Out of memory with two GPU training

microsoft / ProDA

Prototypical Pseudo Label Denoising and Target Structure Learning for Domain Adaptive Semantic Segmentation (CVPR 2021)

https://arxiv.org/abs/2101.10979

MIT License

286 stars 44 forks source link

Out of memory with two GPU training #10

Closed fabriziojpiva closed 3 years ago

fabriziojpiva commented 3 years ago

Hi, I am trying to reproduce the results for the training process adapting GTA V to Cityscapes. I have downloaded the warm-up model and generated the soft pseudo-labels successfully, and also calculated the prototypes. But after running the script to train the stage 1, the highest mIoU that I get is 52.9.

The parameters that I have used for my current set-up (2 Nvidia RTV 2080 with 24GB each) are:

batch size = 2 learning_rate = 0.0001/2 epochs = 84 train_iters = 90000*2 I couldn't run the script with the default configuration (bs=4, lr=0.0001 and train_iters = 90000) due to out of memory. Any thoughts on how I can achieve the results with my hardware configuration?

zhangmozhe commented 3 years ago

Maybe you can try multiple forward before backward call, similar to BigGAN pytorch implementation https://github.com/ajbrock/BigGAN-PyTorch. Or, you can try mixed precision training, which may cause slight performance degradation.

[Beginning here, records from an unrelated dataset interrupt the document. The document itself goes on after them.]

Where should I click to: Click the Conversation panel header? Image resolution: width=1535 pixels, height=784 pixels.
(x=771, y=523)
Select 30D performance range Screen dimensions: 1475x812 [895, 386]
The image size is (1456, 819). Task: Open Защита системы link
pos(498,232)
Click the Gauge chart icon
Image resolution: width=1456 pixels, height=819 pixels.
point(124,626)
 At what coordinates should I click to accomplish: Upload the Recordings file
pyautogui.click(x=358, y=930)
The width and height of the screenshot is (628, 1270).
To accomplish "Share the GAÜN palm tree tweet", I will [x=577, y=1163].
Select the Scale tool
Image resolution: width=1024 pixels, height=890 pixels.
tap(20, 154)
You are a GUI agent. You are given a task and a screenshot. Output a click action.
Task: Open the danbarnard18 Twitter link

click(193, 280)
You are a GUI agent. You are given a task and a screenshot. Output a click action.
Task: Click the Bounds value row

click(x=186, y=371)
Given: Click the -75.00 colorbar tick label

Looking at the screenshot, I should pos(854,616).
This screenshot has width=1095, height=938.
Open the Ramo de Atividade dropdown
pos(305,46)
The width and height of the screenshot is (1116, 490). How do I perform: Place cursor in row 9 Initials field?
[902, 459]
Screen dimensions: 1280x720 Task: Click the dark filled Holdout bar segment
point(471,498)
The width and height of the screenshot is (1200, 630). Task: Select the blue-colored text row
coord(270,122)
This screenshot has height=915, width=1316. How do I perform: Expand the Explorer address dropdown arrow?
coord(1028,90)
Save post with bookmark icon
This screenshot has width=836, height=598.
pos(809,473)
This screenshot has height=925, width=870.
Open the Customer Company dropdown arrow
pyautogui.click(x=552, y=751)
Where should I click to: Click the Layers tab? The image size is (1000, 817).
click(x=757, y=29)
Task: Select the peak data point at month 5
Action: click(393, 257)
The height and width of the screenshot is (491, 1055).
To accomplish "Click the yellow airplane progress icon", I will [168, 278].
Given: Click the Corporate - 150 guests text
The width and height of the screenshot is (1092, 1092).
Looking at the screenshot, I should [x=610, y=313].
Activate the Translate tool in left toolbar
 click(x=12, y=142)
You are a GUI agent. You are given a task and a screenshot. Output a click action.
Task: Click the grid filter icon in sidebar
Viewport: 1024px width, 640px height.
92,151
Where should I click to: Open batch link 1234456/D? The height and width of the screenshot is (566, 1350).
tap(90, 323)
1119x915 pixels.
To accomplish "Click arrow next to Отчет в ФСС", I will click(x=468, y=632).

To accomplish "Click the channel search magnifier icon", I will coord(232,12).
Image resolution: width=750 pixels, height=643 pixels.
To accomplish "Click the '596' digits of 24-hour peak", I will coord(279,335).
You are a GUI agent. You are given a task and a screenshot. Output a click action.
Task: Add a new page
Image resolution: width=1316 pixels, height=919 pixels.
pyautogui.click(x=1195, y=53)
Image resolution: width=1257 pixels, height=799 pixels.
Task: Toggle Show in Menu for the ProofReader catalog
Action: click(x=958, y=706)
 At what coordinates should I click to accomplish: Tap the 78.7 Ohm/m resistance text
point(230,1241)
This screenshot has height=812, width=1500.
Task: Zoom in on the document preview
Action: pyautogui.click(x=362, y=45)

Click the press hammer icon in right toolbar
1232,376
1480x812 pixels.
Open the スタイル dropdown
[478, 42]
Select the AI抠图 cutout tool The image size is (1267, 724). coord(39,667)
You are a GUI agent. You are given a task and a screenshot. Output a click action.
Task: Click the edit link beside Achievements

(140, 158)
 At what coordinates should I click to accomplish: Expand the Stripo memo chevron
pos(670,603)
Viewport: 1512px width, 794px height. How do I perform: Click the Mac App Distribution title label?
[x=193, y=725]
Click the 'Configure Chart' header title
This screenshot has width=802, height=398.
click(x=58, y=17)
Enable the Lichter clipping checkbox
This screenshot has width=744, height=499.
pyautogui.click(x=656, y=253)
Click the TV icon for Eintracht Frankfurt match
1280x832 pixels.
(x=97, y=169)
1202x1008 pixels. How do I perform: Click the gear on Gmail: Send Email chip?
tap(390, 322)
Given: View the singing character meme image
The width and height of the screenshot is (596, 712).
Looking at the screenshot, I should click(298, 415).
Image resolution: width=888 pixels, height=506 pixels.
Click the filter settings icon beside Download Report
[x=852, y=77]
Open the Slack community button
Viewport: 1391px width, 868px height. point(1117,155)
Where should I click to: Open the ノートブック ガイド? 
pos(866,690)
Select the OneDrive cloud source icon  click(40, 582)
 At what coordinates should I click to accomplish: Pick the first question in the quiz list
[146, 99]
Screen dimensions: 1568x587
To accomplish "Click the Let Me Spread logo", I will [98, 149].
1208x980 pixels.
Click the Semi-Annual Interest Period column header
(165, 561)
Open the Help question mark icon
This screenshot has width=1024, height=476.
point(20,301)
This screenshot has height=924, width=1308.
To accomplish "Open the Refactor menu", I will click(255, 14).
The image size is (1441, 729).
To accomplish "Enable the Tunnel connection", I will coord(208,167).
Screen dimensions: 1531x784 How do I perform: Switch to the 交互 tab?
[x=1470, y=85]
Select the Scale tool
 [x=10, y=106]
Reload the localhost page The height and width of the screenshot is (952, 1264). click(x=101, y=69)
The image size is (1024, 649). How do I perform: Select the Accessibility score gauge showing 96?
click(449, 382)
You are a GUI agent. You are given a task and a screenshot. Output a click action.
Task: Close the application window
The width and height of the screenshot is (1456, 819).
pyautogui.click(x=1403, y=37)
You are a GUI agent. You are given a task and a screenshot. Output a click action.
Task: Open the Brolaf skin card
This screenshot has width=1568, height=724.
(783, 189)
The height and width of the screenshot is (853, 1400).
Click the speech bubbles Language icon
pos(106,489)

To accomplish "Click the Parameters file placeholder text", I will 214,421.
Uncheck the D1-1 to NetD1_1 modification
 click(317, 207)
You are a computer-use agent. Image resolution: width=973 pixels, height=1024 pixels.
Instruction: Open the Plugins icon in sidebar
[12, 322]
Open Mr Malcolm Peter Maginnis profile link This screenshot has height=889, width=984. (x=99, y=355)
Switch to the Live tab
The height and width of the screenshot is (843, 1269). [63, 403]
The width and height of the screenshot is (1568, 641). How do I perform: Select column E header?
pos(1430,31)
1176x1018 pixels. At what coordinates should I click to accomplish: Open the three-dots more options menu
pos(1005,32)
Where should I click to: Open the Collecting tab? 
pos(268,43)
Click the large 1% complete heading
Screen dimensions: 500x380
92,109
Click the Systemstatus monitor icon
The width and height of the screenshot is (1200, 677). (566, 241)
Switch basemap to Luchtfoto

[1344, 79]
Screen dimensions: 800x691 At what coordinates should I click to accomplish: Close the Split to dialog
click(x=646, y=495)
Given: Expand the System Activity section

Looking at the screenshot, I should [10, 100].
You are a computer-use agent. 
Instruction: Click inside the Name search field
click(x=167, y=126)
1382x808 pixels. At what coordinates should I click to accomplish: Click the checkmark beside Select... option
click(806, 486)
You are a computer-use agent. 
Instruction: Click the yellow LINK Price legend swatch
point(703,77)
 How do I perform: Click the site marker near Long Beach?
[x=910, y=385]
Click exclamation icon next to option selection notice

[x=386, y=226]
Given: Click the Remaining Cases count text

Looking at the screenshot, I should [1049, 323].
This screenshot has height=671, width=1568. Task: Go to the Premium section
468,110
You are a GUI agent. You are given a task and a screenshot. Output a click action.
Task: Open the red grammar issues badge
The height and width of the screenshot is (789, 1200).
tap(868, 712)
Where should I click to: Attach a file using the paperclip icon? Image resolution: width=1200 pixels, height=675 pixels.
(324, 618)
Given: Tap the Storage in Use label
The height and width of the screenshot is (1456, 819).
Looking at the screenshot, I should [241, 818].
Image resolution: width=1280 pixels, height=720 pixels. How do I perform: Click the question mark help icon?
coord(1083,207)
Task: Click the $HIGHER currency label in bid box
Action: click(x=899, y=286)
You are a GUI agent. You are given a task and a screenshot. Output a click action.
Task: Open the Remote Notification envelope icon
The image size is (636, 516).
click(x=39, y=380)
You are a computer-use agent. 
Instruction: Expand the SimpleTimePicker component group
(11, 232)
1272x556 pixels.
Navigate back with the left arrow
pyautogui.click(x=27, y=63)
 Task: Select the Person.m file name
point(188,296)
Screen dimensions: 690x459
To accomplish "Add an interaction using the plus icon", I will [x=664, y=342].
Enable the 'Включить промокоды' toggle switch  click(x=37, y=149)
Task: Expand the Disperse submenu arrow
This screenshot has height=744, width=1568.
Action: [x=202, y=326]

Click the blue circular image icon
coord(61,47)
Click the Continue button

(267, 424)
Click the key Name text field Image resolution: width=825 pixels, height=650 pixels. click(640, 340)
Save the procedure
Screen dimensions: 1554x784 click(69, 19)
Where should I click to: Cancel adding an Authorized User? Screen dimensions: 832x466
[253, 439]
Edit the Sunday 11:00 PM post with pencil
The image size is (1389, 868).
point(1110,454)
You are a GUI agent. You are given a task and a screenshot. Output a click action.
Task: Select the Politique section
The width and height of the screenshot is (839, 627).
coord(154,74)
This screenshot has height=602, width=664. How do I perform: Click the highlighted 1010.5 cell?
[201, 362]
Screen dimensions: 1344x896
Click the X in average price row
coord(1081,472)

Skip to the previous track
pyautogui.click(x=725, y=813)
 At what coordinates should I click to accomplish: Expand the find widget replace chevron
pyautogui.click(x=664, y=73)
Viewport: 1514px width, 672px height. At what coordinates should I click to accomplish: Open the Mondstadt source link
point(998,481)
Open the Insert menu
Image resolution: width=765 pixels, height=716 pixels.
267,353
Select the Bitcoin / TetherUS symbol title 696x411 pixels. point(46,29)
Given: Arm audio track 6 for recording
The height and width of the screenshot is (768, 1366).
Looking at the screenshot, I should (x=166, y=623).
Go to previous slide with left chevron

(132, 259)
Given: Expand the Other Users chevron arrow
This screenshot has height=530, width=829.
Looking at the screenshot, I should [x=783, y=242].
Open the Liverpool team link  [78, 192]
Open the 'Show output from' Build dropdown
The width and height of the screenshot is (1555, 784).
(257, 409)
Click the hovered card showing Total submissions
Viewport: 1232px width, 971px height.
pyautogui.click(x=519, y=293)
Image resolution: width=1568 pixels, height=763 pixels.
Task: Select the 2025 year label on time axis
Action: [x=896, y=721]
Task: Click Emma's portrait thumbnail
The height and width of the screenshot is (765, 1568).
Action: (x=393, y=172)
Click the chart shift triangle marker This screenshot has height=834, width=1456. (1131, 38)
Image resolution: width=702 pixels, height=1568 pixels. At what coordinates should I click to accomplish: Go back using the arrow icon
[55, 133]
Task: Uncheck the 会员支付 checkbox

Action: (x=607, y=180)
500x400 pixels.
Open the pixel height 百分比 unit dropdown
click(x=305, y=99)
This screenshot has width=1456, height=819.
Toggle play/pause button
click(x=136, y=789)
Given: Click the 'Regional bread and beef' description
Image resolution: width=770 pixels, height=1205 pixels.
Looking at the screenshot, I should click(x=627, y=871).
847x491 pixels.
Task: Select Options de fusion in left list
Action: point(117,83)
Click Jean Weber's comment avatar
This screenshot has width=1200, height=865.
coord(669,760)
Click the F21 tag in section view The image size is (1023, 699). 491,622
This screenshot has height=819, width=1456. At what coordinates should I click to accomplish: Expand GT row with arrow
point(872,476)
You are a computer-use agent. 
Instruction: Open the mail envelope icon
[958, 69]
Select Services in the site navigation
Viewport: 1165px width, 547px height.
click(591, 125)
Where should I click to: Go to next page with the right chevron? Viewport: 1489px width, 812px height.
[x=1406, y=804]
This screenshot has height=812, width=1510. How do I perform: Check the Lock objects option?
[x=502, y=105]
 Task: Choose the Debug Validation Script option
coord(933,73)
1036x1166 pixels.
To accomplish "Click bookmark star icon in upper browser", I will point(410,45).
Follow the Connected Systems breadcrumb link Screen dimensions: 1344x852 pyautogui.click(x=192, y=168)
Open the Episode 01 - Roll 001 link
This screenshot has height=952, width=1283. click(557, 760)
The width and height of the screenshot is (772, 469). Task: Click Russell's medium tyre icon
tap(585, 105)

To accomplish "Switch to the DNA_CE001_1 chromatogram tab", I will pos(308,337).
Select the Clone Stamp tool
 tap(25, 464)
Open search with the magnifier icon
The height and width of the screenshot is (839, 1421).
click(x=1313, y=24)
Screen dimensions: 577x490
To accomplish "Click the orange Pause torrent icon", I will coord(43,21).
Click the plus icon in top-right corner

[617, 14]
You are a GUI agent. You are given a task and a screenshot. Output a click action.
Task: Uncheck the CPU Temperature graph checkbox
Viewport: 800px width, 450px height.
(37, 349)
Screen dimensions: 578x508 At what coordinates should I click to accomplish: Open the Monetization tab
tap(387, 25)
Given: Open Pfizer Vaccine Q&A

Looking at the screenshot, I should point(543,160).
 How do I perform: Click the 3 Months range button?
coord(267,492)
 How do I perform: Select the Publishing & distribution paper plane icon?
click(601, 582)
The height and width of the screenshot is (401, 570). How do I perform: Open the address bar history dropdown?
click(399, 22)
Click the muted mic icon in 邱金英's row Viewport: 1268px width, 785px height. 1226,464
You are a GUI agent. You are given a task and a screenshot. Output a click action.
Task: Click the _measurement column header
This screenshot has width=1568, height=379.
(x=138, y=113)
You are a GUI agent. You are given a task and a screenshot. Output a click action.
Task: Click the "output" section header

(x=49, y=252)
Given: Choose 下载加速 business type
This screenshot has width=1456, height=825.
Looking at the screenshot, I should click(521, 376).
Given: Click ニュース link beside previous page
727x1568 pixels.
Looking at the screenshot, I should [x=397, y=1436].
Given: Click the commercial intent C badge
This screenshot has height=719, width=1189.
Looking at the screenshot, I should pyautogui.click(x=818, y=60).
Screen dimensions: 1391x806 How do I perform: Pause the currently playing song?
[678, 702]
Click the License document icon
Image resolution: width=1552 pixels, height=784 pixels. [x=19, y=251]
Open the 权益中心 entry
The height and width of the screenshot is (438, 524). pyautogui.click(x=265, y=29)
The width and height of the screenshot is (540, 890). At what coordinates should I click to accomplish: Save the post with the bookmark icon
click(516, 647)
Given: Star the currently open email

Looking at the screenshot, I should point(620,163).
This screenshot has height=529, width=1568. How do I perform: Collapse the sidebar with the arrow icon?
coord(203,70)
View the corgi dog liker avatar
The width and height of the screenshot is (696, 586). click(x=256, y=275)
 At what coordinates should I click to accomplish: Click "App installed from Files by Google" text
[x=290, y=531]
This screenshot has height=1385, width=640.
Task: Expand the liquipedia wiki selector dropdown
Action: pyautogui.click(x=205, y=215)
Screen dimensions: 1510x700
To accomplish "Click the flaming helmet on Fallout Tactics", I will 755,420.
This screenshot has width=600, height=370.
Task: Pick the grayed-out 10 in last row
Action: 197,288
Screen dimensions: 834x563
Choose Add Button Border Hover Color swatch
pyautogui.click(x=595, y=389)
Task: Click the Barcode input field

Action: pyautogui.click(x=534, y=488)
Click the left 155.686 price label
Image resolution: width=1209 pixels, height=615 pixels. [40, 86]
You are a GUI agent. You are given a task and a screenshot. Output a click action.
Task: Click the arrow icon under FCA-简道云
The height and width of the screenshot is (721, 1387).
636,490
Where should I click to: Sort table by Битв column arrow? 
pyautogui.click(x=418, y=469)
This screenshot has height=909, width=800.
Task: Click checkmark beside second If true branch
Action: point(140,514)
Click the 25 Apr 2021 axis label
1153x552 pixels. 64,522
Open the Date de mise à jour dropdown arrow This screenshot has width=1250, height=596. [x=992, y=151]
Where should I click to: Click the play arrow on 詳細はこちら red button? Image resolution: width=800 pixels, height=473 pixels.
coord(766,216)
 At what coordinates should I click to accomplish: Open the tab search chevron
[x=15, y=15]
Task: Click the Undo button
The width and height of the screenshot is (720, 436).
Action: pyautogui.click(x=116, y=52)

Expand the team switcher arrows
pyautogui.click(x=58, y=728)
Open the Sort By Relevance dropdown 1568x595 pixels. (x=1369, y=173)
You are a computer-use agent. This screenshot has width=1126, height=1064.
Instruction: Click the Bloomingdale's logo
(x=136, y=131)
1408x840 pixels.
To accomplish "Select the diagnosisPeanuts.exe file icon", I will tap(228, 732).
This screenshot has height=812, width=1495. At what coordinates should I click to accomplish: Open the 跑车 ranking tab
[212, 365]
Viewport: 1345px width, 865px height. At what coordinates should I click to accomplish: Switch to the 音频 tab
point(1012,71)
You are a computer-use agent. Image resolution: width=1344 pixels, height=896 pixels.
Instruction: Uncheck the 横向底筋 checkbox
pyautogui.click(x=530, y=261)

tudragon154203 commented 3 years ago

Hi, I am trying to reproduce the results for the training process adapting GTA V to Cityscapes. I have downloaded the warm-up model and generated the soft pseudo-labels successfully, and also calculated the prototypes. But after running the script to train the stage 1, the highest mIoU that I get is 52.9.

The parameters that I have used for my current set-up (2 Nvidia RTV 2080 with 24GB each) are:

batch size = 2 learning_rate = 0.0001/2 epochs = 84 train_iters = 90000*2 I couldn't run the script with the default configuration (bs=4, lr=0.0001 and train_iters = 90000) due to out of memory. Any thoughts on how I can achieve the results with my hardware configuration?

Can I ask how can you get a set up with two GPUs? Do you use aAny cloud computing platform?

super233 commented 3 years ago

It was implemented by torch.nn.DataParallel and Synchronized-BatchNorm

https://github.com/microsoft/ProDA/blob/9ba80c7dbbd23ba1a126e3f4003a72f27d121a1f/models/sync_batchnorm/replicate.py#L47

yuheyuan commented 2 years ago

Hi, I am trying to reproduce the results for the training process adapting GTA V to Cityscapes. I have downloaded the warm-up model and generated the soft pseudo-labels successfully, and also calculated the prototypes. But after running the script to train the stage 1, the highest mIoU that I get is 52.9.

The parameters that I have used for my current set-up (2 Nvidia RTV 2080 with 24GB each) are:

batch size = 2 learning_rate = 0.0001/2 epochs = 84 train_iters = 90000*2 I couldn't run the script with the default configuration (bs=4, lr=0.0001 and train_iters = 90000) due to out of memory. Any thoughts on how I can achieve the results with my hardware configuration?

hi,Have you successed run the code by two GPU, I only have two 3090. I meet the same question you meet.